AsyncRAT (a remote access trojan) is being delivered through a simple email phishing tactic with an HTML attachment, according to a report by Michael Dereviashkin, a security researcher at enterprise breach prevention firm Morphisec.
Threats such as AsyncRAT are often used to establish a remote connection between a threat actor and a victim’s device, steal information, or perform surveillance via microphones and cameras. They feature an assortment of powerful capabilities that allow the attackers to fully monitor and control the infiltrated machines. Oftentimes, such pieces of malware are used in conjunction with other malware.
This type of intrusion usually begins with an email message that contains an HTML attachment that seems to be an order confirmation receipt (for example, Receipt-[some digits].html).
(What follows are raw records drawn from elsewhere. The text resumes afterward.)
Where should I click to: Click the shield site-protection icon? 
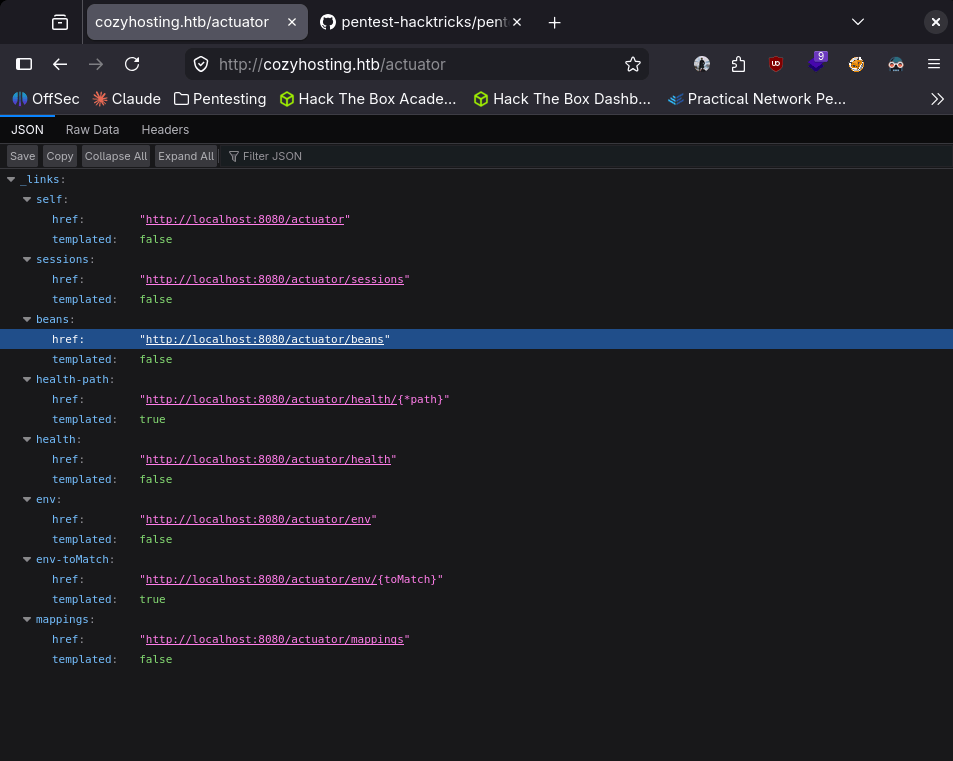[201, 64]
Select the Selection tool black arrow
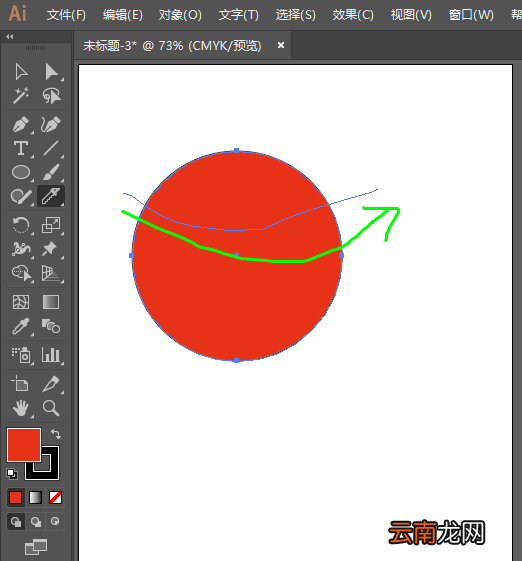This screenshot has height=561, width=522. click(x=21, y=72)
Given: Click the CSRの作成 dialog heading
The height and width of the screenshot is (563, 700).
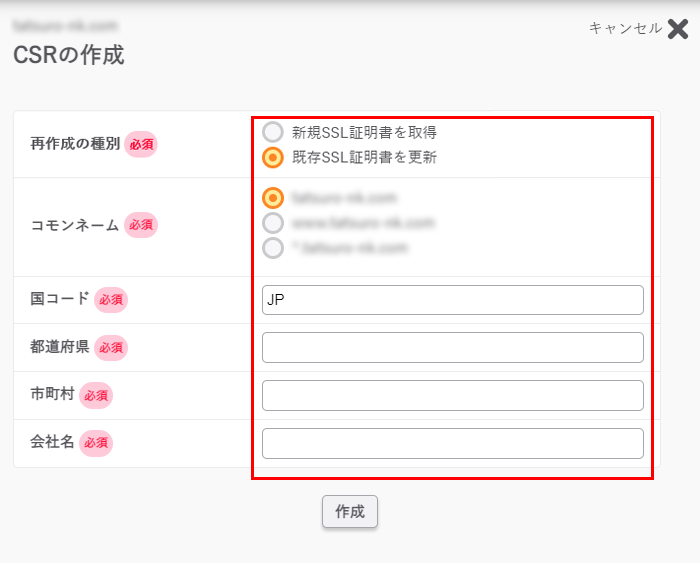Looking at the screenshot, I should pos(69,55).
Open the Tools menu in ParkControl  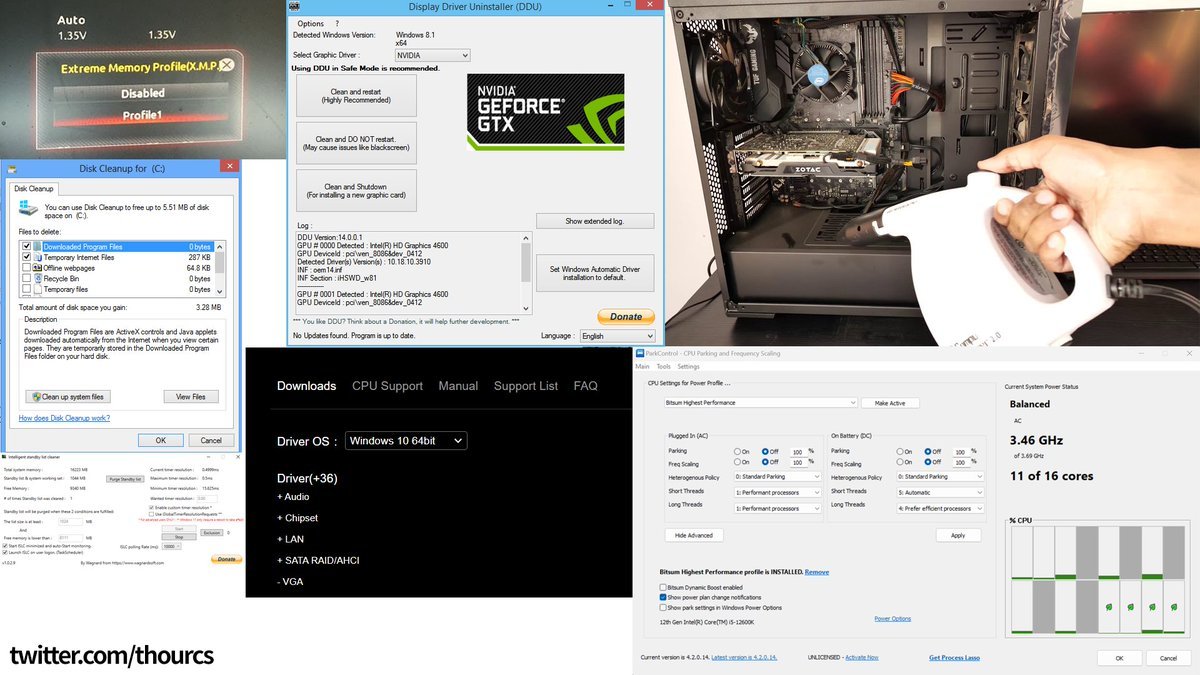point(663,367)
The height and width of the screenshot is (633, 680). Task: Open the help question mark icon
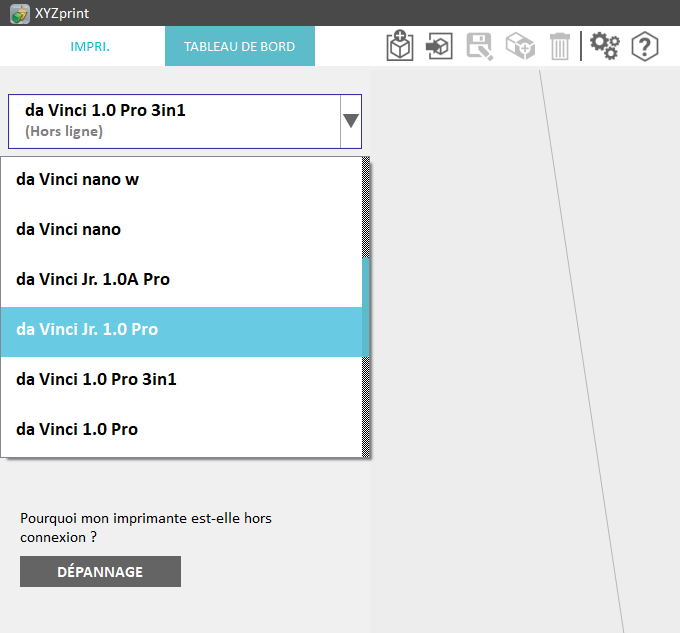(x=645, y=46)
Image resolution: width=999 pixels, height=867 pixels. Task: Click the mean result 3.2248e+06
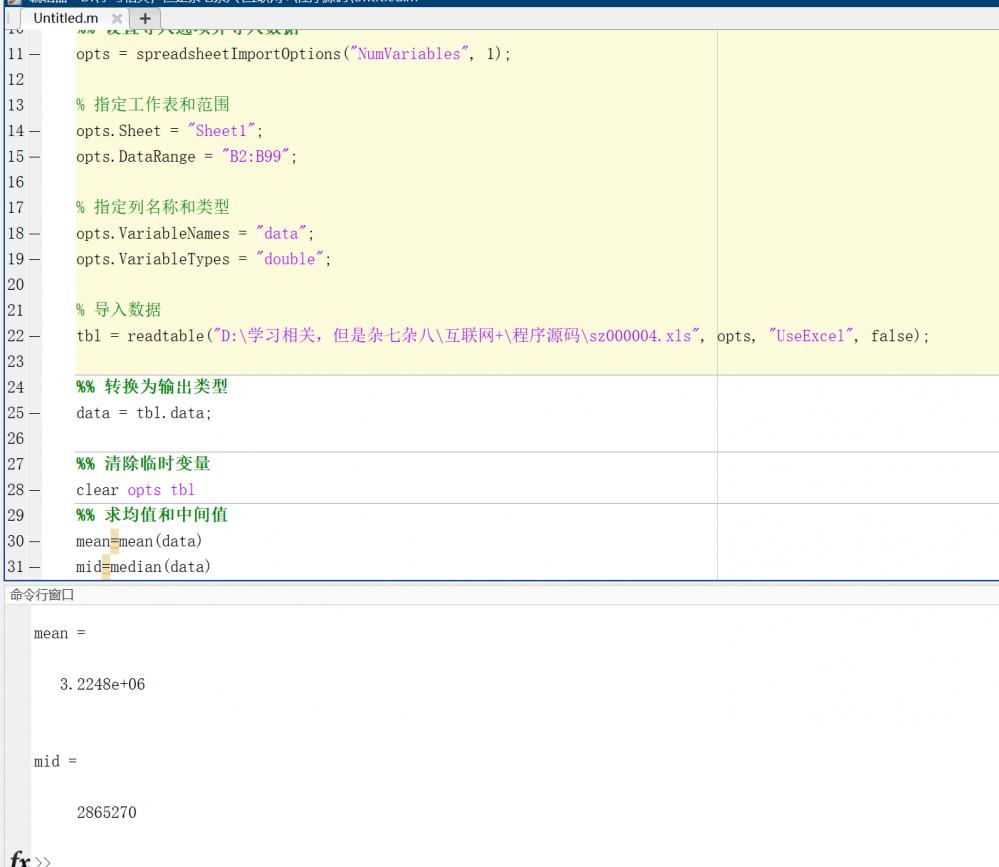(100, 685)
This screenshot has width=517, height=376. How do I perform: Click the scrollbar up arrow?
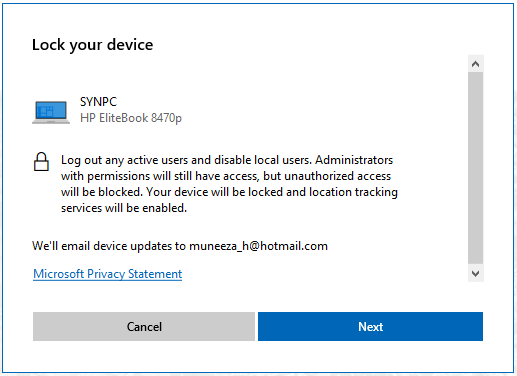(475, 64)
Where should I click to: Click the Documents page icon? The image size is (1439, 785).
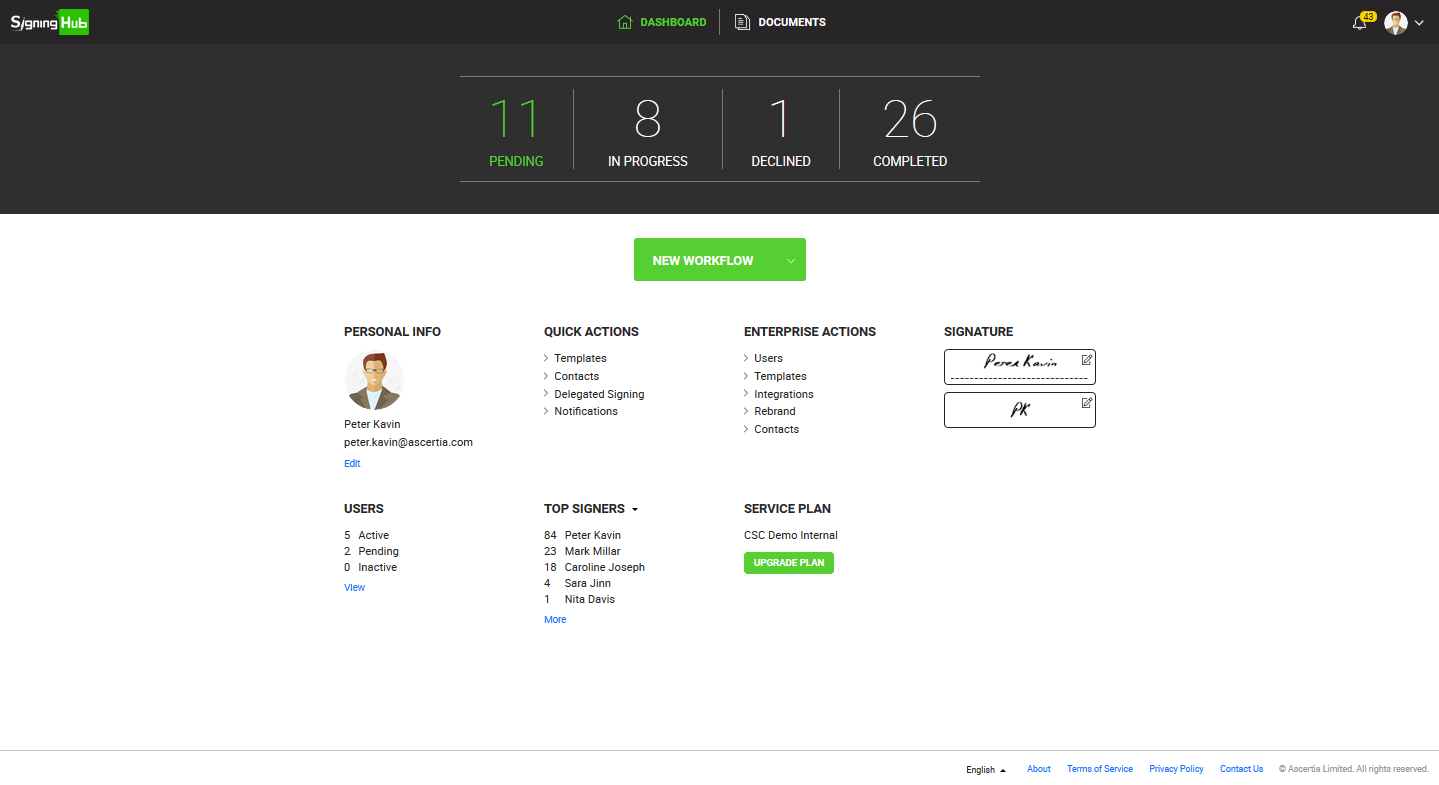tap(742, 22)
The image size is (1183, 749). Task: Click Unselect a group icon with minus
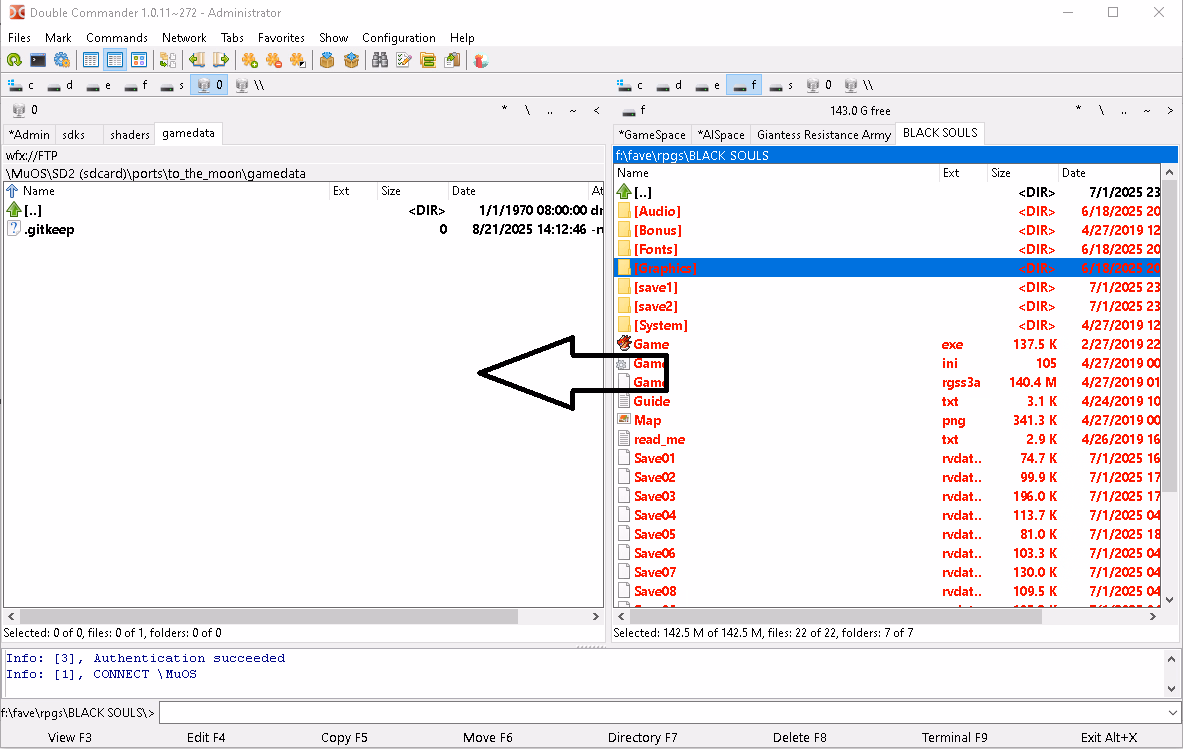click(x=273, y=60)
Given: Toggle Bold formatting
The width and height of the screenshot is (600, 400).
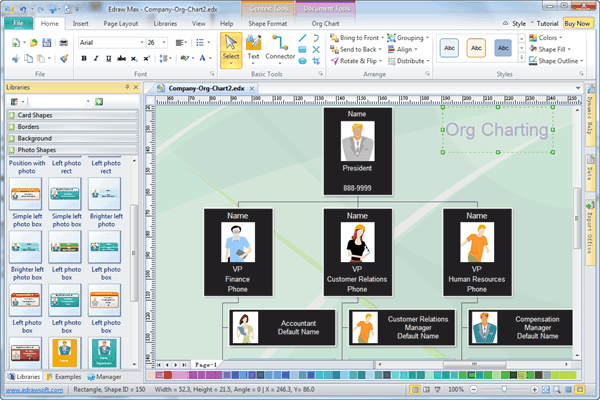Looking at the screenshot, I should [x=82, y=59].
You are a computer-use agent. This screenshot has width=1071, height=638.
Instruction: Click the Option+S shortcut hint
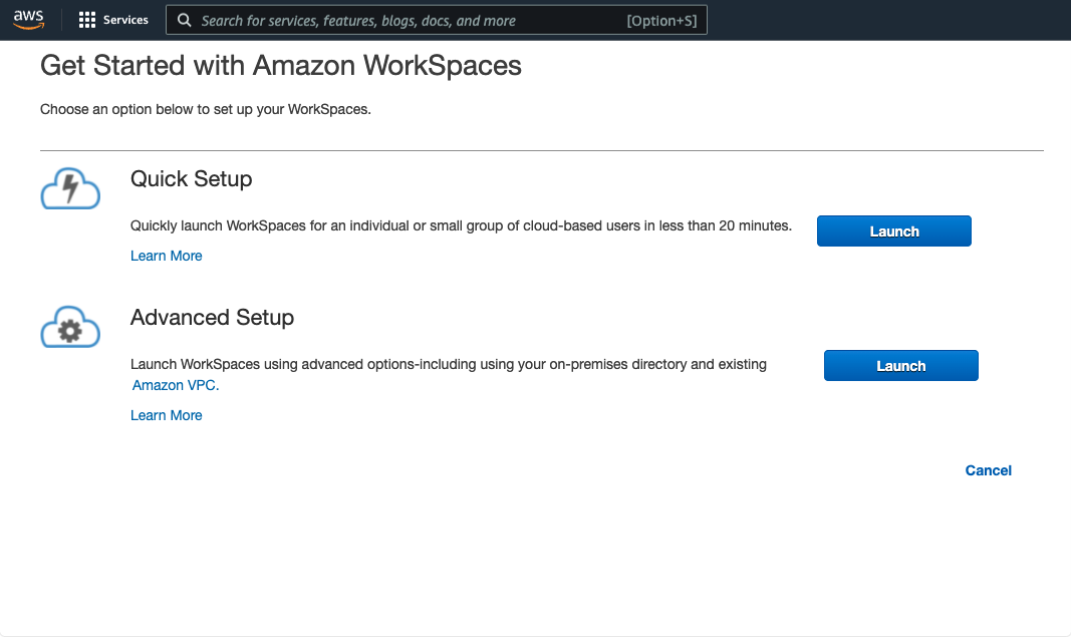[x=662, y=20]
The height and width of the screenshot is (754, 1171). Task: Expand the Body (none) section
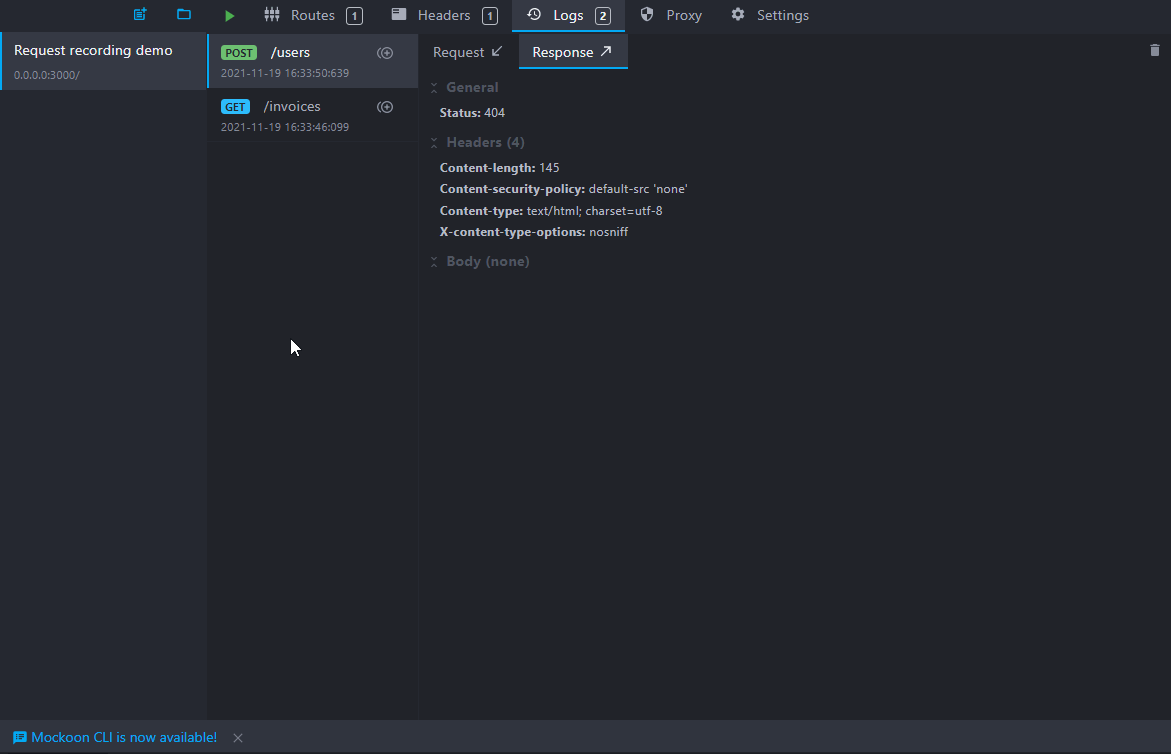click(434, 262)
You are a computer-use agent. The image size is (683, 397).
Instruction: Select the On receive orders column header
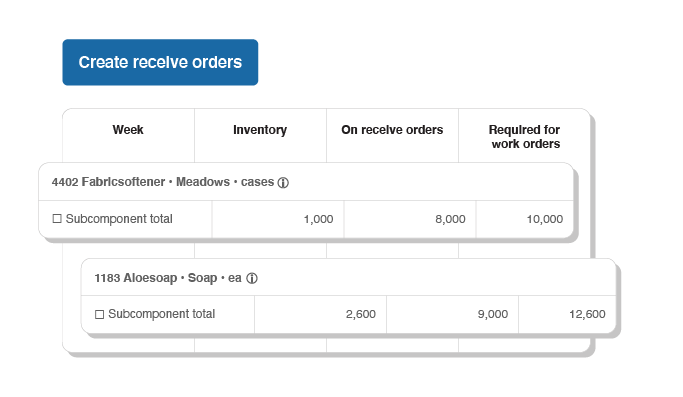click(x=392, y=130)
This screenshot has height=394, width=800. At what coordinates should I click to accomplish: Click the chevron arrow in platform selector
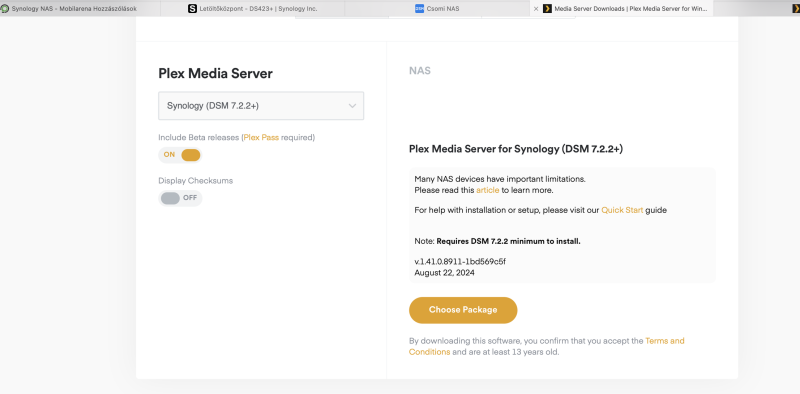click(352, 106)

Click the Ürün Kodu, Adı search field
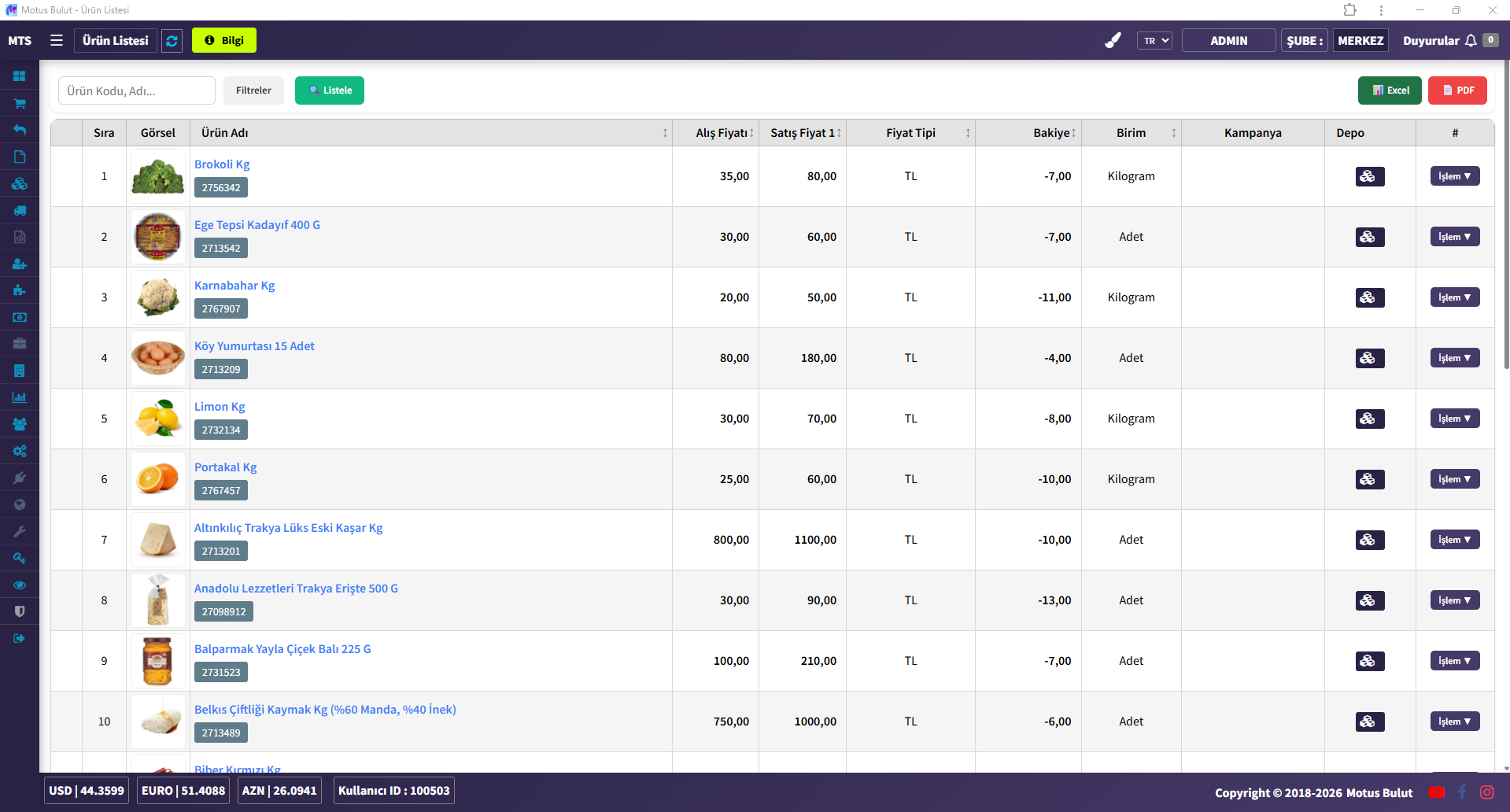coord(137,91)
When the decoy file is opened, the message receiver is redirected to a web page that prompts him or her to save an ISO file.
Upon opening, the ISO file it is automatically mounted as a DVD Drive on the Windows host and contains either a.BAT or a.VBS file, which allows the infection chain to continue to the next level by executing a PowerShell command.
Thе result of that is the execution of a.NET module in memory, which then acts as a dropper for three files — each of which serves as a trigger for the next — to deliver AsyncRAT as the final payload. The same module also checks for antivirus software and sets up Windows Defender exclusions, among other things.
Aside from that, Morphisec’s report puts an emphasis on the campaign’s sophisticated methods, which allow the virus to pass practically undetected by most antimalware engines despite the malware-distribution operation having been in place for nearly five months. As per the information that has been disclosed, AsyncRAT is designed to remotely monitor and control its infected computers through a secure, encrypted connection.